--- Goal of the exercise ---
Send back the entries exactly as they were given.

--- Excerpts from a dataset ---
....................

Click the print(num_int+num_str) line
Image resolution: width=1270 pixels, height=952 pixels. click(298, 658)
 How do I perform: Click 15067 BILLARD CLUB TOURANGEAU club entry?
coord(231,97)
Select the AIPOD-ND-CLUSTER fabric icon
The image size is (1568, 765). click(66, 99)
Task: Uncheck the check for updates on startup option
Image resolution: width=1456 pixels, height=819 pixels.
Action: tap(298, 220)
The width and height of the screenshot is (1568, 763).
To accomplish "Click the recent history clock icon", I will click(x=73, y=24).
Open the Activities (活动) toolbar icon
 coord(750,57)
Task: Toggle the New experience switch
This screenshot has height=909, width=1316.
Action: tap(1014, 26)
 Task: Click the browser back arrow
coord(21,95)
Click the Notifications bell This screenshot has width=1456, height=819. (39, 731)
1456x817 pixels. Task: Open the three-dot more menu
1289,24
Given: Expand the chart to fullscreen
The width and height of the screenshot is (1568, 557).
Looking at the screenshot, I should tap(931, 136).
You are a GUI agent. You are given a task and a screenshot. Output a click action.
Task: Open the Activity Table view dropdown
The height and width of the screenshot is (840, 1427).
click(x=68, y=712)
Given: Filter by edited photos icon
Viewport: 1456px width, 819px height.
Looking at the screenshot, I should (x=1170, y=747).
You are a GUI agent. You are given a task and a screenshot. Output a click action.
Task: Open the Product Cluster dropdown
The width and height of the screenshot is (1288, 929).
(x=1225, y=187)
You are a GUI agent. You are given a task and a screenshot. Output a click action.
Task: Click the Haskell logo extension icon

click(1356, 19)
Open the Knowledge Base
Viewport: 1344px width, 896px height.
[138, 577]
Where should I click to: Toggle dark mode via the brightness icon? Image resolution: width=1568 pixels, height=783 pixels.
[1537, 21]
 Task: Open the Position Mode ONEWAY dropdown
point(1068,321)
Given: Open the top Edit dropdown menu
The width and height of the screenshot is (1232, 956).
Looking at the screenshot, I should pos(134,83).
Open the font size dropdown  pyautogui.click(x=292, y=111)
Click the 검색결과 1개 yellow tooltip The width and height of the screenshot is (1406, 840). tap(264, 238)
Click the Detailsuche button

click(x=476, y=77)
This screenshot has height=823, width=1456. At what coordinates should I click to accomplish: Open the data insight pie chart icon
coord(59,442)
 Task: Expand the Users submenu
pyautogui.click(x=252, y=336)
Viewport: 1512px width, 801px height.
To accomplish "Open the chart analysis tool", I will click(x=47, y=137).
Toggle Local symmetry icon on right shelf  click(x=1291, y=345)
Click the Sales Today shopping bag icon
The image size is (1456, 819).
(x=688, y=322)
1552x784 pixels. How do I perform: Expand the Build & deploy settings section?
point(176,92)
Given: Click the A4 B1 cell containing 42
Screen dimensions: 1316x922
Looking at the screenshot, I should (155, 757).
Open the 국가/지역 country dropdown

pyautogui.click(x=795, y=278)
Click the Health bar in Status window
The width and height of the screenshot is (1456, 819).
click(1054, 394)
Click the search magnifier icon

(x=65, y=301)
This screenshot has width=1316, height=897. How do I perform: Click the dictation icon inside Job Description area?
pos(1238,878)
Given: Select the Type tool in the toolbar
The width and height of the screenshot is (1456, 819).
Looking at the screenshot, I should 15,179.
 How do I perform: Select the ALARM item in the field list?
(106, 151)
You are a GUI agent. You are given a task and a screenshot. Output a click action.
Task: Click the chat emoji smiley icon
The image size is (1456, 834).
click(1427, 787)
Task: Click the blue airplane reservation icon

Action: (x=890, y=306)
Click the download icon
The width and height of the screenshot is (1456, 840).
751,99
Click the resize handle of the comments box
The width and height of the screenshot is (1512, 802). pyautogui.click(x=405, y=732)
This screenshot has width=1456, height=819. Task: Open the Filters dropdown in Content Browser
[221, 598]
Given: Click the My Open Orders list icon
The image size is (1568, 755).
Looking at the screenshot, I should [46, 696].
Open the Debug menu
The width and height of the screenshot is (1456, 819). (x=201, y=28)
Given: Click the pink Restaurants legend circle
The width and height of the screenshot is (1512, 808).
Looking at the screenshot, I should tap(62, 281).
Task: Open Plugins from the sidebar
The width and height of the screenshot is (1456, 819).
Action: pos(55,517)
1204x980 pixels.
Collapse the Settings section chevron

....................

--- Answer area ---
Click the print(num_int+num_str) line
Image resolution: width=1270 pixels, height=952 pixels. click(298, 658)
 How do I perform: Click 15067 BILLARD CLUB TOURANGEAU club entry?
coord(231,97)
Select the AIPOD-ND-CLUSTER fabric icon
The image size is (1568, 765). click(66, 99)
Task: Uncheck the check for updates on startup option
Image resolution: width=1456 pixels, height=819 pixels.
Action: tap(298, 220)
The width and height of the screenshot is (1568, 763).
To accomplish "Click the recent history clock icon", I will click(x=73, y=24).
Open the Activities (活动) toolbar icon
 coord(750,57)
Task: Toggle the New experience switch
This screenshot has height=909, width=1316.
Action: tap(1014, 26)
 Task: Click the browser back arrow
coord(21,95)
Click the Notifications bell This screenshot has width=1456, height=819. (39, 731)
1456x817 pixels. Task: Open the three-dot more menu
1289,24
Given: Expand the chart to fullscreen
The width and height of the screenshot is (1568, 557).
Looking at the screenshot, I should tap(931, 136).
You are a GUI agent. You are given a task and a screenshot. Output a click action.
Task: Open the Activity Table view dropdown
The height and width of the screenshot is (840, 1427).
click(x=68, y=712)
Given: Filter by edited photos icon
Viewport: 1456px width, 819px height.
Looking at the screenshot, I should (x=1170, y=747).
You are a GUI agent. You are given a task and a screenshot. Output a click action.
Task: Open the Product Cluster dropdown
The width and height of the screenshot is (1288, 929).
(x=1225, y=187)
You are a GUI agent. You are given a task and a screenshot. Output a click action.
Task: Click the Haskell logo extension icon

click(1356, 19)
Open the Knowledge Base
Viewport: 1344px width, 896px height.
[138, 577]
Where should I click to: Toggle dark mode via the brightness icon? Image resolution: width=1568 pixels, height=783 pixels.
[1537, 21]
 Task: Open the Position Mode ONEWAY dropdown
point(1068,321)
Given: Open the top Edit dropdown menu
The width and height of the screenshot is (1232, 956).
Looking at the screenshot, I should pos(134,83).
Open the font size dropdown  pyautogui.click(x=292, y=111)
Click the 검색결과 1개 yellow tooltip The width and height of the screenshot is (1406, 840). tap(264, 238)
Click the Detailsuche button

click(x=476, y=77)
This screenshot has height=823, width=1456. At what coordinates should I click to accomplish: Open the data insight pie chart icon
coord(59,442)
 Task: Expand the Users submenu
pyautogui.click(x=252, y=336)
Viewport: 1512px width, 801px height.
To accomplish "Open the chart analysis tool", I will click(x=47, y=137).
Toggle Local symmetry icon on right shelf  click(x=1291, y=345)
Click the Sales Today shopping bag icon
The image size is (1456, 819).
(x=688, y=322)
1552x784 pixels. How do I perform: Expand the Build & deploy settings section?
point(176,92)
Given: Click the A4 B1 cell containing 42
Screen dimensions: 1316x922
Looking at the screenshot, I should (155, 757).
Open the 국가/지역 country dropdown

pyautogui.click(x=795, y=278)
Click the Health bar in Status window
The width and height of the screenshot is (1456, 819).
click(1054, 394)
Click the search magnifier icon

(x=65, y=301)
This screenshot has width=1316, height=897. How do I perform: Click the dictation icon inside Job Description area?
pos(1238,878)
Given: Select the Type tool in the toolbar
The width and height of the screenshot is (1456, 819).
Looking at the screenshot, I should 15,179.
 How do I perform: Select the ALARM item in the field list?
(106, 151)
You are a GUI agent. You are given a task and a screenshot. Output a click action.
Task: Click the chat emoji smiley icon
The image size is (1456, 834).
click(1427, 787)
Task: Click the blue airplane reservation icon

Action: (x=890, y=306)
Click the download icon
The width and height of the screenshot is (1456, 840).
751,99
Click the resize handle of the comments box
The width and height of the screenshot is (1512, 802). pyautogui.click(x=405, y=732)
This screenshot has width=1456, height=819. Task: Open the Filters dropdown in Content Browser
[221, 598]
Given: Click the My Open Orders list icon
The image size is (1568, 755).
Looking at the screenshot, I should [46, 696].
Open the Debug menu
The width and height of the screenshot is (1456, 819). (x=201, y=28)
Given: Click the pink Restaurants legend circle
The width and height of the screenshot is (1512, 808).
Looking at the screenshot, I should tap(62, 281).
Task: Open Plugins from the sidebar
The width and height of the screenshot is (1456, 819).
Action: pos(55,517)
1204x980 pixels.
Collapse the Settings section chevron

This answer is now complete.